(EXERCISE DIRECTIONS)
All lines from the one containing "Where should I click to: Click the Replace" through the end of the entries below should appear in the answer exactly, with no others.

(MATERIAL TO PROCESS)
☆ ☆ ☆ ☆

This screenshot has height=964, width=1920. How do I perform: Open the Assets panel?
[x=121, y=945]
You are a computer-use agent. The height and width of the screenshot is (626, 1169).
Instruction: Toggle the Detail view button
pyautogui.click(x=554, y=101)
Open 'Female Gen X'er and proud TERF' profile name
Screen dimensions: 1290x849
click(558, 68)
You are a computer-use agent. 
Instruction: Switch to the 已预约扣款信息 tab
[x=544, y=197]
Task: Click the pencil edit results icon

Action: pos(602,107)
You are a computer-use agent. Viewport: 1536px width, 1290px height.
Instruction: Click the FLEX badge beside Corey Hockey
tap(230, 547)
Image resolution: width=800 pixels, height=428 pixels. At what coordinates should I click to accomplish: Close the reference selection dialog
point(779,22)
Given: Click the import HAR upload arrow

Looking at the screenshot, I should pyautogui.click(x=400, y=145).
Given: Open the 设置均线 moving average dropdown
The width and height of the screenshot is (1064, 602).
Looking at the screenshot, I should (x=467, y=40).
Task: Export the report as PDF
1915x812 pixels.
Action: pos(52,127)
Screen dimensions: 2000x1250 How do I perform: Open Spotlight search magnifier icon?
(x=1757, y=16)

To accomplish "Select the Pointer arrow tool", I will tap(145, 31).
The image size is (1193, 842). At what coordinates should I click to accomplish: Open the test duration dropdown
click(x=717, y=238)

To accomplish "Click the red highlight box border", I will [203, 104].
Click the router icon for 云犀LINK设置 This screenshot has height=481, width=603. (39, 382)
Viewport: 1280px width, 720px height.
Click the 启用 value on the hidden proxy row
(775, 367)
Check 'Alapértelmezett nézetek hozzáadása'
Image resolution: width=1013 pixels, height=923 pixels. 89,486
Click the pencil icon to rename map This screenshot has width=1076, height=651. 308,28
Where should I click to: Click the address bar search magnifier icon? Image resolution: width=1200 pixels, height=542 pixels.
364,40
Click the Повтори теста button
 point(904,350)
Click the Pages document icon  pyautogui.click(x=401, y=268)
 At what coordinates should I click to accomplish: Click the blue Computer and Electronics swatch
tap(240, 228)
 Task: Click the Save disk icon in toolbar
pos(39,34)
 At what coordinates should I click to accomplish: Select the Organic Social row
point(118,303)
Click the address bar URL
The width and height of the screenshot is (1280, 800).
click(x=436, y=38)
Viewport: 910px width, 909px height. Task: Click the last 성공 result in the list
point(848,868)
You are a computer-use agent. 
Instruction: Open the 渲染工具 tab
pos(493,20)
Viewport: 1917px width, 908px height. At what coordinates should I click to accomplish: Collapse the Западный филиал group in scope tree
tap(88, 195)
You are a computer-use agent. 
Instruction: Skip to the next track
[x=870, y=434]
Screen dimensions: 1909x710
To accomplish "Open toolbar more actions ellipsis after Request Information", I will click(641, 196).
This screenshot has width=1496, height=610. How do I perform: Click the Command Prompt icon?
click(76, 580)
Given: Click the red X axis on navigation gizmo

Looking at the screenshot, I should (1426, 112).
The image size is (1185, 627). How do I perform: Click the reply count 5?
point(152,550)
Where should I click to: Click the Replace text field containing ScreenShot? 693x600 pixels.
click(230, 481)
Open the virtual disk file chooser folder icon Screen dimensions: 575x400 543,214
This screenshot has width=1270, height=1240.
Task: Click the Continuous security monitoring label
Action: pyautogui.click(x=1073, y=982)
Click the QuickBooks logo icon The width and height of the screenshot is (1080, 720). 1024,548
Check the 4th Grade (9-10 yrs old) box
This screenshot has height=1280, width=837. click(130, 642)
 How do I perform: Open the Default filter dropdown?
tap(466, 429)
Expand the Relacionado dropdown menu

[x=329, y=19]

☆ ☆ ☆ ☆

(RESULT FOR THIS TASK)
Where should I click to: Click the Replace text field containing ScreenShot? 693x600 pixels.
click(230, 481)
Open the virtual disk file chooser folder icon Screen dimensions: 575x400 543,214
This screenshot has width=1270, height=1240.
Task: Click the Continuous security monitoring label
Action: pyautogui.click(x=1073, y=982)
Click the QuickBooks logo icon The width and height of the screenshot is (1080, 720). 1024,548
Check the 4th Grade (9-10 yrs old) box
This screenshot has height=1280, width=837. click(130, 642)
 How do I perform: Open the Default filter dropdown?
tap(466, 429)
Expand the Relacionado dropdown menu

[x=329, y=19]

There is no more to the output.